A Leading Florida Health System Reduced Average LOS by 13 Hours
13 Hour reduction in average LoS while experiencing highest census levels in facility history
10% Decrease in discharge processing time during 23% increase in average daily census
32% Decrease in total ED boarding hours while experiencing 22% increase in ED visits

Summary

This leading Florida health system is one of the largest employers in their county and has received an IBM Watson Health Top 100 Hospital recognition as well as a Top 100 Hospital with Magnet Designation. With over 45,000 inpatient admissions, this system was looking for a digital transformation to streamline discharge management and care team coordination.

Profile

Florida health system

Largest employer in local county

IBM Watson Health Top 100 Hospital

45,000+ inpatient admissions

Problem

As patient volumes grew, the organization struggled to manage capacity and throughput due to inconsistent discharge management and siloed information across nursing units and care teams. Data challenges such as limited access to real-time patient status and discharge barriers, as well as critical patient information being inconsistently documented or even missing, made it difficult for the Patient Logistics Center and Case Management to prioritize patients for discharge in unison.
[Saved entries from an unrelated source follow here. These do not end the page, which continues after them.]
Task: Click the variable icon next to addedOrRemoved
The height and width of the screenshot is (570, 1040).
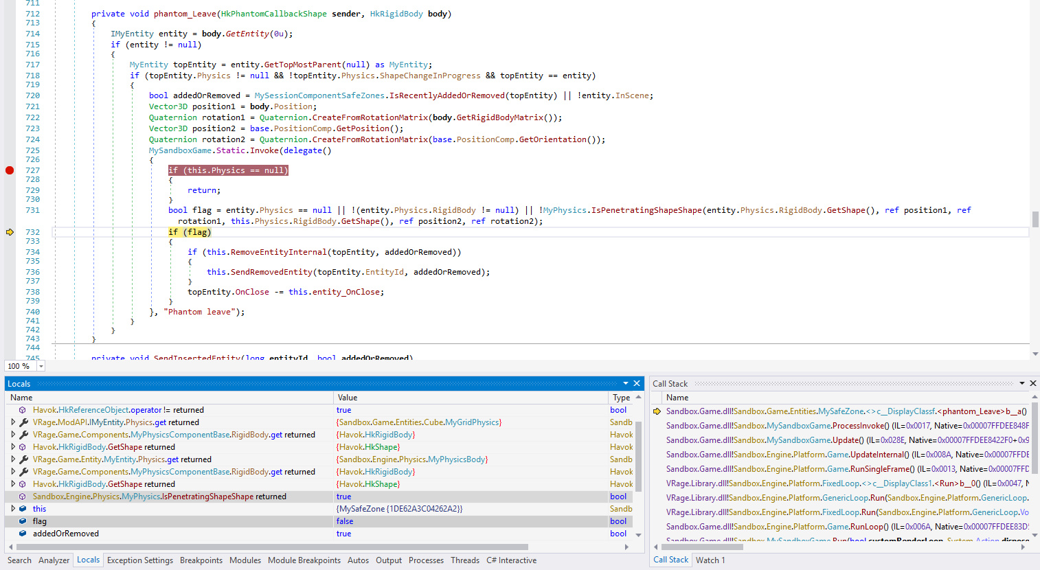Action: click(x=23, y=534)
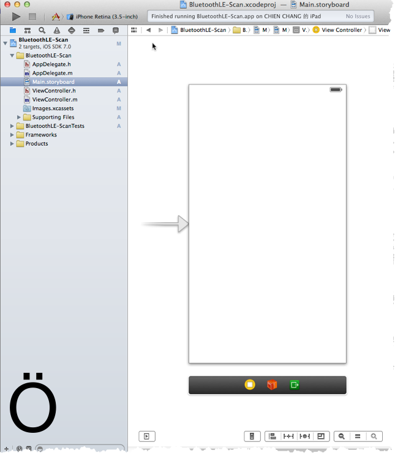This screenshot has width=395, height=453.
Task: Open the issue navigator warning icon
Action: [56, 30]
Additionally, unreliable and interruptive communication methods such as in-person conversations or text messages delayed sharing or acting on critical information. These factors ultimately led to discharges taking longer than required, which exacerbated boarding issues in intake areas.

Solution

Partnering with LeanTaaS, this organization implemented iQueue for Inpatient Flow, enabling them to immediately automate discharge prioritization and patient predictions across the system. They were able to prioritize and drive discharges across the units of greatest need by leveraging accurate bottleneck and barrier predictions. This empowered the clinical coordinator to identify potential discharges and coordinate actions while a discharge expeditor was able to work cross-functionally on the day’s active discharges.

iQueue ensured a consistent and repeatable discharge process by addressing discharge barriers in advance, identifying easily discharged patients without active orders, and maintaining collaboration and communication from shift to shift.

Our average daily census is now in the mid-800s and we have not gone on diversion or refused transfers. Every surgery, every procedure, admission, and direct admit is accommodated. We do not back up the OR or the Cath lab. This is enabled by the tools we have from LeanTaaS because we can see where the potential roadblocks are in advance and act.